- What is being asked
The lines to copy from the listing below are those that contain the string "Viewport".
────────────────────────────────────────
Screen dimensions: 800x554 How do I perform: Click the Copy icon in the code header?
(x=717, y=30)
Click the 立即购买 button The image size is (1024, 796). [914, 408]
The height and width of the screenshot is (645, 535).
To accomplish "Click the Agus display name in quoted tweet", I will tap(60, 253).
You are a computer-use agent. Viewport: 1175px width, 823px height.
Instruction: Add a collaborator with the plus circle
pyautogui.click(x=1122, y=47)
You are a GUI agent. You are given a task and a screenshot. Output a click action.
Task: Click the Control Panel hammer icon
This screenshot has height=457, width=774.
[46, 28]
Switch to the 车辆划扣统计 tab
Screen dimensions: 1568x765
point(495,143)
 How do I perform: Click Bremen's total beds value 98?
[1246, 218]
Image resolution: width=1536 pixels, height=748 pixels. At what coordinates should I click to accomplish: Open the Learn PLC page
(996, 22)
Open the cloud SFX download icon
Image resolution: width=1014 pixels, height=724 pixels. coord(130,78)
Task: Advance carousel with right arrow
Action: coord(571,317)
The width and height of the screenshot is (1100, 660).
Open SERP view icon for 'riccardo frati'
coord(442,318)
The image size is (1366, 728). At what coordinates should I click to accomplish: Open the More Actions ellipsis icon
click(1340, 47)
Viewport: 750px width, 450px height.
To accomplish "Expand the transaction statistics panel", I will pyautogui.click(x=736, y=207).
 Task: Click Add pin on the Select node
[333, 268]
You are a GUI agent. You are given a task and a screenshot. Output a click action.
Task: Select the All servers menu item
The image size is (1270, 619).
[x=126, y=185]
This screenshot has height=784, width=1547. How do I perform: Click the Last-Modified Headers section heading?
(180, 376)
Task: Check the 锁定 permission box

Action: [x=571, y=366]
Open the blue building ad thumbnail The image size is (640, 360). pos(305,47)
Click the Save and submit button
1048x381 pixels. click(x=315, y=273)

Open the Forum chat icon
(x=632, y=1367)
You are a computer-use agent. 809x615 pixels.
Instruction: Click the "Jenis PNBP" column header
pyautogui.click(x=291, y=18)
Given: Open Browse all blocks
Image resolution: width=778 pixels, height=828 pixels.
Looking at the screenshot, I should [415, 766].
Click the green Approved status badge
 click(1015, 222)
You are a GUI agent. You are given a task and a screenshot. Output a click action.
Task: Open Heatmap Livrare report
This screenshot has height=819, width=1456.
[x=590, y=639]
────────────────────────────────────────
- Answer for this exercise
You are a computer-use agent. Viewport: 1175px width, 823px height.
Viewport: 750px width, 450px height.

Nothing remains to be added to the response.